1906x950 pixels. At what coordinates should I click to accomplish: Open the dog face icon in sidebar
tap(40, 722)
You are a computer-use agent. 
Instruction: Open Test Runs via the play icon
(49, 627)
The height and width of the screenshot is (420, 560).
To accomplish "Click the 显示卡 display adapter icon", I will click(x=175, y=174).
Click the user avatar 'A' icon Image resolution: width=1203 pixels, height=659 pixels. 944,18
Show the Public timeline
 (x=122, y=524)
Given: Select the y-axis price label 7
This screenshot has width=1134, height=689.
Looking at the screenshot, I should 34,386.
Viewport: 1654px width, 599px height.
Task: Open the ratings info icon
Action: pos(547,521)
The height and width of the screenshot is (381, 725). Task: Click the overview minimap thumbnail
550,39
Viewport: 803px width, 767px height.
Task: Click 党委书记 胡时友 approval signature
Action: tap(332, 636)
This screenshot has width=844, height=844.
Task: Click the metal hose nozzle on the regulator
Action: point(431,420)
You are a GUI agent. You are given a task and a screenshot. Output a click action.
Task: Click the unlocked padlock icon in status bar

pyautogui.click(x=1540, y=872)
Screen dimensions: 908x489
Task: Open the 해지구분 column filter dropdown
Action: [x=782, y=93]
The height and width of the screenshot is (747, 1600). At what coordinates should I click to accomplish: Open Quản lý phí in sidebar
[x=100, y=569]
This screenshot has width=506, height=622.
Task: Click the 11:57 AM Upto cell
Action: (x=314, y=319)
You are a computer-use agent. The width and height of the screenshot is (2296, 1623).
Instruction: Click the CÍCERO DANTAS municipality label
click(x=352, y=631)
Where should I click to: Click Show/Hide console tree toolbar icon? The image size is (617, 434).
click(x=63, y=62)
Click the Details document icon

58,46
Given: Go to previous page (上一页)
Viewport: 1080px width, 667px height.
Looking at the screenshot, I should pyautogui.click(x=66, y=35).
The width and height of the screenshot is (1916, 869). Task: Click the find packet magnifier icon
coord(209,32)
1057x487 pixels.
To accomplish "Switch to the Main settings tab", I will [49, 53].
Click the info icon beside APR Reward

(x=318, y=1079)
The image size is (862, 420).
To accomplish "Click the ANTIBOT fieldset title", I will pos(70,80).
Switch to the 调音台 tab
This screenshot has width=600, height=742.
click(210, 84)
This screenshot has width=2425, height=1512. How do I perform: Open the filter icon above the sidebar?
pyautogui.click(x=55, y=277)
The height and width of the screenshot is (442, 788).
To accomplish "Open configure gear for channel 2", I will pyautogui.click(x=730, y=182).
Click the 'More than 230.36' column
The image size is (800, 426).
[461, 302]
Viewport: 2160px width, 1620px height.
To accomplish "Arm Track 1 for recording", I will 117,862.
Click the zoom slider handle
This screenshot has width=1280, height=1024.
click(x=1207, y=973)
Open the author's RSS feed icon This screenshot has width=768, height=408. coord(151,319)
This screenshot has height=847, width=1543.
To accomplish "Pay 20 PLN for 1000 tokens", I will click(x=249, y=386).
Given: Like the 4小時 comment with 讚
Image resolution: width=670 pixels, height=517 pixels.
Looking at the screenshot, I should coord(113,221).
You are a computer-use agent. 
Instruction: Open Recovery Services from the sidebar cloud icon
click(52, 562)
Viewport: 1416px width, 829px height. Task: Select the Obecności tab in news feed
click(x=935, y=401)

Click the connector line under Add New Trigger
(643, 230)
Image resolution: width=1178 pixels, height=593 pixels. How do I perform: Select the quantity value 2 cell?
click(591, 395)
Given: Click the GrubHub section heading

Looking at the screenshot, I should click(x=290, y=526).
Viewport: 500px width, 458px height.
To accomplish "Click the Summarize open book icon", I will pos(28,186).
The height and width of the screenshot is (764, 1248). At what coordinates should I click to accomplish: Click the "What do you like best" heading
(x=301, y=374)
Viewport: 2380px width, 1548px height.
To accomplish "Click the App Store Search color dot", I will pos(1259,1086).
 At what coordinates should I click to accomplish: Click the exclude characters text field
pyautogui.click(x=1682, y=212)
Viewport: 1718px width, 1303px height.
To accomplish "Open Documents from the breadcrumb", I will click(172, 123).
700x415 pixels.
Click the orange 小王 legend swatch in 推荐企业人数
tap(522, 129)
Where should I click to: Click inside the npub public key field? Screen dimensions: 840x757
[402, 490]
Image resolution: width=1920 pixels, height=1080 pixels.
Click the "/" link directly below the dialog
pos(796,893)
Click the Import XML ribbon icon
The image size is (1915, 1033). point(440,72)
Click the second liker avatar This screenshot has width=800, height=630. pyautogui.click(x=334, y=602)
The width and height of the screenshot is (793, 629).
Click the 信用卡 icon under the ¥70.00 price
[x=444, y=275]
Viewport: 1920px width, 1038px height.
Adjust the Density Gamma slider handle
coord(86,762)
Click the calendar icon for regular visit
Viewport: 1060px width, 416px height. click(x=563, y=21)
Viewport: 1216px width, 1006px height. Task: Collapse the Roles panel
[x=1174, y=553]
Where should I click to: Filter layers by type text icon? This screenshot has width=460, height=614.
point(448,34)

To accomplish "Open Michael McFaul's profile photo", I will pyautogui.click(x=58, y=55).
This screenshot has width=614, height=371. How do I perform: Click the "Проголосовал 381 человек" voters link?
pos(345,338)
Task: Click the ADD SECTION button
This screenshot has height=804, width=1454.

* * * * * * *

◆ THE PROBLEM ◆
Present the items above as a Markdown table with the columns Row and Line. Put each non-blank line in its own numbered row.

◆ RESULT OF THIS TASK ◆
| Row | Line |
|---|---|
| 1 | 1906x950 pixels. At what coordinates should I click to accomplish: Open the dog face icon in sidebar |
| 2 | tap(40, 722) |
| 3 | You are a computer-use agent.  |
| 4 | Instruction: Open Test Runs via the play icon |
| 5 | (49, 627) |
| 6 | The height and width of the screenshot is (420, 560). |
| 7 | To accomplish "Click the 显示卡 display adapter icon", I will click(x=175, y=174). |
| 8 | Click the user avatar 'A' icon Image resolution: width=1203 pixels, height=659 pixels. 944,18 |
| 9 | Show the Public timeline |
| 10 |  (x=122, y=524) |
| 11 | Given: Select the y-axis price label 7 |
| 12 | This screenshot has width=1134, height=689. |
| 13 | Looking at the screenshot, I should 34,386. |
| 14 | Viewport: 1654px width, 599px height. |
| 15 | Task: Open the ratings info icon |
| 16 | Action: pos(547,521) |
| 17 | The height and width of the screenshot is (381, 725). Task: Click the overview minimap thumbnail |
| 18 | 550,39 |
| 19 | Viewport: 803px width, 767px height. |
| 20 | Task: Click 党委书记 胡时友 approval signature |
| 21 | Action: tap(332, 636) |
| 22 | This screenshot has width=844, height=844. |
| 23 | Task: Click the metal hose nozzle on the regulator |
| 24 | Action: point(431,420) |
| 25 | You are a GUI agent. You are given a task and a screenshot. Output a click action. |
| 26 | Task: Click the unlocked padlock icon in status bar |
| 27 | pyautogui.click(x=1540, y=872) |
| 28 | Screen dimensions: 908x489 |
| 29 | Task: Open the 해지구분 column filter dropdown |
| 30 | Action: [x=782, y=93] |
| 31 | The height and width of the screenshot is (747, 1600). At what coordinates should I click to accomplish: Open Quản lý phí in sidebar |
| 32 | [x=100, y=569] |
| 33 | This screenshot has width=506, height=622. |
| 34 | Task: Click the 11:57 AM Upto cell |
| 35 | Action: (x=314, y=319) |
| 36 | You are a computer-use agent. The width and height of the screenshot is (2296, 1623). |
| 37 | Instruction: Click the CÍCERO DANTAS municipality label |
| 38 | click(x=352, y=631) |
| 39 | Where should I click to: Click Show/Hide console tree toolbar icon? The image size is (617, 434). |
| 40 | click(x=63, y=62) |
| 41 | Click the Details document icon |
| 42 | 58,46 |
| 43 | Given: Go to previous page (上一页) |
| 44 | Viewport: 1080px width, 667px height. |
| 45 | Looking at the screenshot, I should pyautogui.click(x=66, y=35). |
| 46 | The width and height of the screenshot is (1916, 869). Task: Click the find packet magnifier icon |
| 47 | coord(209,32) |
| 48 | 1057x487 pixels. |
| 49 | To accomplish "Switch to the Main settings tab", I will [49, 53]. |
| 50 | Click the info icon beside APR Reward |
| 51 | (x=318, y=1079) |
| 52 | The image size is (862, 420). |
| 53 | To accomplish "Click the ANTIBOT fieldset title", I will pos(70,80). |
| 54 | Switch to the 调音台 tab |
| 55 | This screenshot has width=600, height=742. |
| 56 | click(210, 84) |
| 57 | This screenshot has width=2425, height=1512. How do I perform: Open the filter icon above the sidebar? |
| 58 | pyautogui.click(x=55, y=277) |
| 59 | The height and width of the screenshot is (442, 788). |
| 60 | To accomplish "Open configure gear for channel 2", I will pyautogui.click(x=730, y=182). |
| 61 | Click the 'More than 230.36' column |
| 62 | The image size is (800, 426). |
| 63 | [461, 302] |
| 64 | Viewport: 2160px width, 1620px height. |
| 65 | To accomplish "Arm Track 1 for recording", I will 117,862. |
| 66 | Click the zoom slider handle |
| 67 | This screenshot has width=1280, height=1024. |
| 68 | click(x=1207, y=973) |
| 69 | Open the author's RSS feed icon This screenshot has width=768, height=408. coord(151,319) |
| 70 | This screenshot has height=847, width=1543. |
| 71 | To accomplish "Pay 20 PLN for 1000 tokens", I will click(x=249, y=386). |
| 72 | Given: Like the 4小時 comment with 讚 |
| 73 | Image resolution: width=670 pixels, height=517 pixels. |
| 74 | Looking at the screenshot, I should coord(113,221). |
| 75 | You are a computer-use agent.  |
| 76 | Instruction: Open Recovery Services from the sidebar cloud icon |
| 77 | click(52, 562) |
| 78 | Viewport: 1416px width, 829px height. Task: Select the Obecności tab in news feed |
| 79 | click(x=935, y=401) |
| 80 | Click the connector line under Add New Trigger |
| 81 | (643, 230) |
| 82 | Image resolution: width=1178 pixels, height=593 pixels. How do I perform: Select the quantity value 2 cell? |
| 83 | click(591, 395) |
| 84 | Given: Click the GrubHub section heading |
| 85 | Looking at the screenshot, I should click(x=290, y=526). |
| 86 | Viewport: 500px width, 458px height. |
| 87 | To accomplish "Click the Summarize open book icon", I will pos(28,186). |
| 88 | The height and width of the screenshot is (764, 1248). At what coordinates should I click to accomplish: Click the "What do you like best" heading |
| 89 | (x=301, y=374) |
| 90 | Viewport: 2380px width, 1548px height. |
| 91 | To accomplish "Click the App Store Search color dot", I will pos(1259,1086). |
| 92 |  At what coordinates should I click to accomplish: Click the exclude characters text field |
| 93 | pyautogui.click(x=1682, y=212) |
| 94 | Viewport: 1718px width, 1303px height. |
| 95 | To accomplish "Open Documents from the breadcrumb", I will click(172, 123). |
| 96 | 700x415 pixels. |
| 97 | Click the orange 小王 legend swatch in 推荐企业人数 |
| 98 | tap(522, 129) |
| 99 | Where should I click to: Click inside the npub public key field? Screen dimensions: 840x757 |
| 100 | [402, 490] |
| 101 | Image resolution: width=1920 pixels, height=1080 pixels. |
| 102 | Click the "/" link directly below the dialog |
| 103 | pos(796,893) |
| 104 | Click the Import XML ribbon icon |
| 105 | The image size is (1915, 1033). point(440,72) |
| 106 | Click the second liker avatar This screenshot has width=800, height=630. pyautogui.click(x=334, y=602) |
| 107 | The width and height of the screenshot is (793, 629). |
| 108 | Click the 信用卡 icon under the ¥70.00 price |
| 109 | [x=444, y=275] |
| 110 | Viewport: 1920px width, 1038px height. |
| 111 | Adjust the Density Gamma slider handle |
| 112 | coord(86,762) |
| 113 | Click the calendar icon for regular visit |
| 114 | Viewport: 1060px width, 416px height. click(x=563, y=21) |
| 115 | Viewport: 1216px width, 1006px height. Task: Collapse the Roles panel |
| 116 | [x=1174, y=553] |
| 117 | Where should I click to: Filter layers by type text icon? This screenshot has width=460, height=614. |
| 118 | point(448,34) |
| 119 | To accomplish "Open Michael McFaul's profile photo", I will pyautogui.click(x=58, y=55). |
| 120 | This screenshot has width=614, height=371. How do I perform: Click the "Проголосовал 381 человек" voters link? |
| 121 | pos(345,338) |
| 122 | Task: Click the ADD SECTION button |
| 123 | This screenshot has height=804, width=1454. |